Kenya: premiers rassemblements antigouvernementaux, gaz lacrymogène dans la capitale
La police kényane tentait mardi matin de disperser avec des gaz lacrymogènes les manifestants convergeant dans le centre de la capitale Nairobi, pour la troisième journée d'une mobilisation antigouvernementale inédite menée par la jeunesse qui a gagné le pays en moins de deux semaines.
Un important dispositif de policiers en tenue antiémeutes a été déployé dans le centre d'affaires (CBD) de Nairobi, épicentre des précédentes manifestations, barrant notamment l'accès au Parlement où le projet de budget controversé qui a déclenché la contestation est actuellement en débat.
Les premiers groupes de manifestants arrivés sur place, pour beaucoup des jeunes dont certains brandissaient le drapeau kényan, ont été tenus à distance par des tirs de gaz lacrymogène, a constaté un journaliste de l'AFP.
Pour cette troisième journée d'action, les organisateurs ont appelé à des manifestations à travers le pays et à la grève générale.
Ce mouvement baptisé "Occupy Parliament" ("Occuper le parlement") a été lancé sur les réseaux sociaux peu après la présentation au Parlement le 13 juin du budget 2024-2025 prévoyant l'instauration de nouvelles taxes - dont une TVA de 16% sur le pain et une taxe annuelle de 2,5% sur les véhicules particuliers.
Après une première manifestation à Nairobi de plusieurs centaines de personnes le 18 juin, le gouvernement avait annoncé abandonner la plupart des taxes prévues.
Mais le hashtag #RejectFinanceBill2024 ("Rejet du projet de budget 2024") a rapidement cristallisé un large mécontentement de la population, frappée par les difficultés économiques depuis plusieurs années, et le 20 juin des cortèges ont défilé dans de nombreuses villes.
- Violences policières -
Les revendications antitaxes ont tourné à la contestation de la politique du président Ruto, qui s'est dit prêt à dialoguer avec jeunesse dimanche.
"Nous avons dépassé le stade des discussions et nous ne pouvons pas être réduits au silence", a répondu dimanche à l'AFP une des organisatrices du mouvement, la journaliste et militante Hanifa Adan.
Largement pacifiques, les deux premières journées de mobilisation ont été marquées par la mort de deux personnes à Nairobi.
Plusieurs dizaines d'autres ont été blessées par la police, qui a également procédé à des centaines d'arrestations.
"Malgré des arrestations massives et des blessés, les manifestations ont continué à prendre de l'ampleur, soulignant le mécontentement généralisé de la population", a souligné lundi dans un communiqué Amnesty International Kenya, mettant en garde contre un risque "d'escalade (qui) pourrait entraîner davantage de morts".

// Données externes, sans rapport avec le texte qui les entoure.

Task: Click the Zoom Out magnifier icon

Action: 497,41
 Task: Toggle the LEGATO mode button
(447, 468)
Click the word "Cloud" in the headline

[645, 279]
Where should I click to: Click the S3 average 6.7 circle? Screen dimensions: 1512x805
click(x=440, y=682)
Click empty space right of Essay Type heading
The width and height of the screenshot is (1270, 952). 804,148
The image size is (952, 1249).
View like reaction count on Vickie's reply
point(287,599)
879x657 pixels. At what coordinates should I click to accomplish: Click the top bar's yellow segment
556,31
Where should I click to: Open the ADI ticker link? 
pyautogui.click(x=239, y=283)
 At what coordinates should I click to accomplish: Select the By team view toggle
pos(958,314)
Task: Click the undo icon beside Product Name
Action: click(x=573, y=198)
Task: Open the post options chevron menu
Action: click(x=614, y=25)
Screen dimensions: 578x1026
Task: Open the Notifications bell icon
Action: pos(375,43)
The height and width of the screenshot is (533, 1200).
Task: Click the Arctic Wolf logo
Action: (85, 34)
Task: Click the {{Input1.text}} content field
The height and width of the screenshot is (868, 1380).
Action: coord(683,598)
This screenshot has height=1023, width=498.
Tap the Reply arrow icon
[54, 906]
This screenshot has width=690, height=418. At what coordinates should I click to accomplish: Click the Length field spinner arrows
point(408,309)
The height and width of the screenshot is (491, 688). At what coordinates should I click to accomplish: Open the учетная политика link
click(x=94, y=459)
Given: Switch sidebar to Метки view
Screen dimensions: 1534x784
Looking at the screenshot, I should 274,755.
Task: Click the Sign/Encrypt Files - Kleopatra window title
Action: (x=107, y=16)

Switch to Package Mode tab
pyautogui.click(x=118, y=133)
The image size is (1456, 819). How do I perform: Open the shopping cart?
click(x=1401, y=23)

L'ONG Commission kényane des droits de l'homme (KHRC) a accusé les autorités de mener des enlèvements de militants, menés "principalement la nuit (..) par des policiers en civil et dans des voitures banalisées".
La porte-parole de la police kényane, Resila Onyango, n'a pas donné suite aux sollicitations de l'AFP sur ces accusations.
- Retrait total -
Le projet de budget doit être voté au Parlement avant la fin de l'année fiscale le 30 juin.
Les manifestants demandent le retrait intégral du texte, dénonçant le tour de passe-passe du gouvernement qui a annoncé le retrait de certaines mesures fiscales mais envisage de les compenser par d'autres, notamment une hausse de 50% des taxes sur les carburants.
Pour le gouvernement, ces taxes sont nécessaires pour redonner des marges de manœuvre au pays, lourdement endetté.
M. Ruto a assuré dimanche que le projet incluait des mesures pour lutter contre le chômage des jeunes et faciliter l'accès à une meilleure éducation.
Le Kenya, pays d'Afrique de l'Est d'environ 52 millions d’habitants, est la locomotive économique de la région. Mais il a enregistré en mai une inflation de 5,1% sur un an, avec une hausse des prix des produits alimentaires et des carburants de respectivement 6,2% et 7,8%, selon la Banque centrale.